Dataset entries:
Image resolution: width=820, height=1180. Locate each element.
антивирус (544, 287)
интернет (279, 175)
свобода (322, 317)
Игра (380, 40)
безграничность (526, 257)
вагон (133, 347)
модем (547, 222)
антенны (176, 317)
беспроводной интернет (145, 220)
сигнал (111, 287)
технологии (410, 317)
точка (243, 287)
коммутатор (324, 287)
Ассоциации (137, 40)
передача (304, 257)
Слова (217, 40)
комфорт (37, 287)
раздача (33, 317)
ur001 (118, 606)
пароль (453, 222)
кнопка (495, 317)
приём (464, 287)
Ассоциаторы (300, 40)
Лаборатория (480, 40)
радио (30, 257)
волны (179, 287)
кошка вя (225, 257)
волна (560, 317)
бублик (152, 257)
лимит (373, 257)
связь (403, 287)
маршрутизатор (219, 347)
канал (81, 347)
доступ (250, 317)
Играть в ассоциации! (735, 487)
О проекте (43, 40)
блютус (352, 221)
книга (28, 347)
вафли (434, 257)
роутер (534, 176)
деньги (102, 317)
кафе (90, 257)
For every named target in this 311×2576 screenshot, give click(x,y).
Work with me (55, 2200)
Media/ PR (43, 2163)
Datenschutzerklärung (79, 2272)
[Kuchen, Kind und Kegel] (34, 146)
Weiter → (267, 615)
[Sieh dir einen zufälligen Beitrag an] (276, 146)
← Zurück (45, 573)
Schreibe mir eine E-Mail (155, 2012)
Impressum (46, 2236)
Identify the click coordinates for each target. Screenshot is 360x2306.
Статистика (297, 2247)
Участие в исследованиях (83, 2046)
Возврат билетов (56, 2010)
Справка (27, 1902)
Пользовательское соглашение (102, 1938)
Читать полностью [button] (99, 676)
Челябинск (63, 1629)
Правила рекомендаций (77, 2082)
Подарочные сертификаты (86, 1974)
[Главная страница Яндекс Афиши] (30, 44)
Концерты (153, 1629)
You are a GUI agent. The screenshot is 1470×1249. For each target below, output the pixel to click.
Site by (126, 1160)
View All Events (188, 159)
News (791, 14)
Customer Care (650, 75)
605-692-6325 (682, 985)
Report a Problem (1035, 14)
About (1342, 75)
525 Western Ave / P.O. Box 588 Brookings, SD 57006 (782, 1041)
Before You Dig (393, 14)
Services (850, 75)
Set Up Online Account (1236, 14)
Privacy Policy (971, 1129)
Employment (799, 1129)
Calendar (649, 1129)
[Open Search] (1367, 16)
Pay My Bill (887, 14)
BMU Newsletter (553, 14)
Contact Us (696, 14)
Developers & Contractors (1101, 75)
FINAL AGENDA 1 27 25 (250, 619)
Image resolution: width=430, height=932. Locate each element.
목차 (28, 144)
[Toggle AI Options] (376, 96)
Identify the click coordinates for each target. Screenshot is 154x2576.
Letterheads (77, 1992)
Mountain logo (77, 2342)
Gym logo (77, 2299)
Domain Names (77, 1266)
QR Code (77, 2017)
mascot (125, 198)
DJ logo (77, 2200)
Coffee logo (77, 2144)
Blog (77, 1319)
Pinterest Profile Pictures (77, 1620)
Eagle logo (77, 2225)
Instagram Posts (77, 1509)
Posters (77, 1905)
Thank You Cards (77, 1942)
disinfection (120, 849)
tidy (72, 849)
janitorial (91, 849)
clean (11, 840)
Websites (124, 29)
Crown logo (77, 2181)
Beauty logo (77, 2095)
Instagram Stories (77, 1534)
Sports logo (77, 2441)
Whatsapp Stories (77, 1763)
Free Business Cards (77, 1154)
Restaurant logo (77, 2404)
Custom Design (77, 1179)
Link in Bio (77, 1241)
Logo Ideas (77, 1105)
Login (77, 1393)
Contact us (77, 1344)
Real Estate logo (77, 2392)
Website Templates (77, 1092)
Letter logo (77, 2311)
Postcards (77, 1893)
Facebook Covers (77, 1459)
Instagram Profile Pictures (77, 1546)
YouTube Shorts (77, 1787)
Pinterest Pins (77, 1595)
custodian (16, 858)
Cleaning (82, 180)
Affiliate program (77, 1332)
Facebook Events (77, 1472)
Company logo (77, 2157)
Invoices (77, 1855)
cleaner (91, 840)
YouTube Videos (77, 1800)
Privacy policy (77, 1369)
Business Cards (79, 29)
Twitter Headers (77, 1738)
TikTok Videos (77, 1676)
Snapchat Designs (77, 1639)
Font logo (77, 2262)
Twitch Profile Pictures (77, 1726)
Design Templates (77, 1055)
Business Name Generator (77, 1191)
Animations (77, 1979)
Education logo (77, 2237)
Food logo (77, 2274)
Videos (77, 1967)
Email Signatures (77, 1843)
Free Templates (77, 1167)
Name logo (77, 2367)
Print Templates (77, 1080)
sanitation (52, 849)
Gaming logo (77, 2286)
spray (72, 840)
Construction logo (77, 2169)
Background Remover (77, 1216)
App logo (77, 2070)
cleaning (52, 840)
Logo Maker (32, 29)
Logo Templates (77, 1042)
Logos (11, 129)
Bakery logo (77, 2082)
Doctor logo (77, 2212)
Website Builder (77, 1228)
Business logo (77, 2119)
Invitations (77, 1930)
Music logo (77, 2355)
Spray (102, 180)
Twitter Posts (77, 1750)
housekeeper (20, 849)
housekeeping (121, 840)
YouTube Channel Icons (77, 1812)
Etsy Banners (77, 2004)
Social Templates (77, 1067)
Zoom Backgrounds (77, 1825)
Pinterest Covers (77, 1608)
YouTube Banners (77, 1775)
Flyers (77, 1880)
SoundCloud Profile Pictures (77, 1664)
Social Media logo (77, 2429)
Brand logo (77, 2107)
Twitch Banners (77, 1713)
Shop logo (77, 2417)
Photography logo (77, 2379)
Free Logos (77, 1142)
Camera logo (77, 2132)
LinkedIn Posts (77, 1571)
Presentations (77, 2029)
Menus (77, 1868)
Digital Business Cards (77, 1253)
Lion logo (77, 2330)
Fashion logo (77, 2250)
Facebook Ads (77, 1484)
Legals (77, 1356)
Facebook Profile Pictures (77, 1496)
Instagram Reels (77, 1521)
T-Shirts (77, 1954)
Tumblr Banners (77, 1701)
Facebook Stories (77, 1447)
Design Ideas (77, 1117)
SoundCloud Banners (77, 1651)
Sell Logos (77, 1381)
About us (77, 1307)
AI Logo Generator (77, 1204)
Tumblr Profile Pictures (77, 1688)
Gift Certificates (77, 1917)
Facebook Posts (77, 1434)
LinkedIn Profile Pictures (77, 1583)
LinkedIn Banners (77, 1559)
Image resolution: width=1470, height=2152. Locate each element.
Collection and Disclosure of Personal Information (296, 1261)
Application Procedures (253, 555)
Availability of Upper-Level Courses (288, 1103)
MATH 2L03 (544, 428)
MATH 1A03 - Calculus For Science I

■ **Exercise brief**
Repeat each entry exactly.

■ **Written response**
Image resolution: width=820, height=1180. Locate each element.
антивирус (544, 287)
интернет (279, 175)
свобода (322, 317)
Игра (380, 40)
безграничность (526, 257)
вагон (133, 347)
модем (547, 222)
антенны (176, 317)
беспроводной интернет (145, 220)
сигнал (111, 287)
технологии (410, 317)
точка (243, 287)
коммутатор (324, 287)
Ассоциации (137, 40)
передача (304, 257)
Слова (217, 40)
комфорт (37, 287)
раздача (33, 317)
ur001 (118, 606)
пароль (453, 222)
кнопка (495, 317)
приём (464, 287)
Ассоциаторы (300, 40)
Лаборатория (480, 40)
радио (30, 257)
волны (179, 287)
кошка вя (225, 257)
волна (560, 317)
бублик (152, 257)
лимит (373, 257)
связь (403, 287)
маршрутизатор (219, 347)
канал (81, 347)
доступ (250, 317)
Играть в ассоциации! (735, 487)
О проекте (43, 40)
блютус (352, 221)
книга (28, 347)
вафли (434, 257)
роутер (534, 176)
деньги (102, 317)
кафе (90, 257)
For every named target in this 311×2576 screenshot, give click(x,y).
Work with me (55, 2200)
Media/ PR (43, 2163)
Datenschutzerklärung (79, 2272)
[Kuchen, Kind und Kegel] (34, 146)
Weiter → (267, 615)
[Sieh dir einen zufälligen Beitrag an] (276, 146)
← Zurück (45, 573)
Schreibe mir eine E-Mail (155, 2012)
Impressum (46, 2236)
Identify the click coordinates for each target. Screenshot is 360x2306.
Статистика (297, 2247)
Участие в исследованиях (83, 2046)
Возврат билетов (56, 2010)
Справка (27, 1902)
Пользовательское соглашение (102, 1938)
Читать полностью [button] (99, 676)
Челябинск (63, 1629)
Правила рекомендаций (77, 2082)
Подарочные сертификаты (86, 1974)
[Главная страница Яндекс Афиши] (30, 44)
Концерты (153, 1629)
You are a GUI agent. The screenshot is 1470×1249. For each target below, output the pixel to click.
Site by (126, 1160)
View All Events (188, 159)
News (791, 14)
Customer Care (650, 75)
605-692-6325 (682, 985)
Report a Problem (1035, 14)
About (1342, 75)
525 Western Ave / P.O. Box 588 Brookings, SD 57006 (782, 1041)
Before You Dig (393, 14)
Services (850, 75)
Set Up Online Account (1236, 14)
Privacy Policy (971, 1129)
Employment (799, 1129)
Calendar (649, 1129)
[Open Search] (1367, 16)
Pay My Bill (887, 14)
BMU Newsletter (553, 14)
Contact Us (696, 14)
Developers & Contractors (1101, 75)
FINAL AGENDA 1 27 25 (250, 619)
Image resolution: width=430, height=932. Locate each element.
목차 (28, 144)
[Toggle AI Options] (376, 96)
Identify the click coordinates for each target. Screenshot is 154x2576.
Letterheads (77, 1992)
Mountain logo (77, 2342)
Gym logo (77, 2299)
Domain Names (77, 1266)
QR Code (77, 2017)
mascot (125, 198)
DJ logo (77, 2200)
Coffee logo (77, 2144)
Blog (77, 1319)
Pinterest Profile Pictures (77, 1620)
Eagle logo (77, 2225)
Instagram Posts (77, 1509)
Posters (77, 1905)
Thank You Cards (77, 1942)
disinfection (120, 849)
tidy (72, 849)
janitorial (91, 849)
clean (11, 840)
Websites (124, 29)
Crown logo (77, 2181)
Beauty logo (77, 2095)
Instagram Stories (77, 1534)
Sports logo (77, 2441)
Whatsapp Stories (77, 1763)
Free Business Cards (77, 1154)
Restaurant logo (77, 2404)
Custom Design (77, 1179)
Link in Bio (77, 1241)
Logo Ideas (77, 1105)
Login (77, 1393)
Contact us (77, 1344)
Real Estate logo (77, 2392)
Website Templates (77, 1092)
Letter logo (77, 2311)
Postcards (77, 1893)
Facebook Covers (77, 1459)
Instagram Profile Pictures (77, 1546)
YouTube Shorts (77, 1787)
Pinterest Pins (77, 1595)
custodian (16, 858)
Cleaning (82, 180)
Affiliate program (77, 1332)
Facebook Events (77, 1472)
Company logo (77, 2157)
Invoices (77, 1855)
cleaner (91, 840)
YouTube Videos (77, 1800)
Privacy policy (77, 1369)
Business Cards (79, 29)
Twitter Headers (77, 1738)
TikTok Videos (77, 1676)
Snapchat Designs (77, 1639)
Font logo (77, 2262)
Twitch Profile Pictures (77, 1726)
Design Templates (77, 1055)
Business Name Generator (77, 1191)
Animations (77, 1979)
Education logo (77, 2237)
Food logo (77, 2274)
Videos (77, 1967)
Email Signatures (77, 1843)
Free Templates (77, 1167)
Name logo (77, 2367)
Print Templates (77, 1080)
sanitation (52, 849)
Gaming logo (77, 2286)
spray (72, 840)
Construction logo (77, 2169)
Background Remover (77, 1216)
App logo (77, 2070)
cleaning (52, 840)
Logo Maker (32, 29)
Logo Templates (77, 1042)
Logos (11, 129)
Bakery logo (77, 2082)
Doctor logo (77, 2212)
Website Builder (77, 1228)
Business logo (77, 2119)
Invitations (77, 1930)
Music logo (77, 2355)
Spray (102, 180)
Twitter Posts (77, 1750)
housekeeper (20, 849)
housekeeping (121, 840)
YouTube Channel Icons (77, 1812)
Etsy Banners (77, 2004)
Social Templates (77, 1067)
Zoom Backgrounds (77, 1825)
Pinterest Covers (77, 1608)
YouTube Banners (77, 1775)
Flyers (77, 1880)
SoundCloud Profile Pictures (77, 1664)
Social Media logo (77, 2429)
Brand logo (77, 2107)
Twitch Banners (77, 1713)
Shop logo (77, 2417)
Photography logo (77, 2379)
Free Logos (77, 1142)
Camera logo (77, 2132)
LinkedIn Posts (77, 1571)
Presentations (77, 2029)
Menus (77, 1868)
Digital Business Cards (77, 1253)
Lion logo (77, 2330)
Fashion logo (77, 2250)
Facebook Ads (77, 1484)
Legals (77, 1356)
Facebook Profile Pictures (77, 1496)
Instagram Reels (77, 1521)
T-Shirts (77, 1954)
Tumblr Banners (77, 1701)
Facebook Stories (77, 1447)
Design Ideas (77, 1117)
SoundCloud Banners (77, 1651)
Sell Logos (77, 1381)
About us (77, 1307)
AI Logo Generator (77, 1204)
Tumblr Profile Pictures (77, 1688)
Gift Certificates (77, 1917)
Facebook Posts (77, 1434)
LinkedIn Profile Pictures (77, 1583)
LinkedIn Banners (77, 1559)
Image resolution: width=1470, height=2152. Locate each element.
Collection and Disclosure of Personal Information (296, 1261)
Application Procedures (253, 555)
Availability of Upper-Level Courses (288, 1103)
MATH 2L03 (544, 428)
MATH 1A03 - Calculus For Science I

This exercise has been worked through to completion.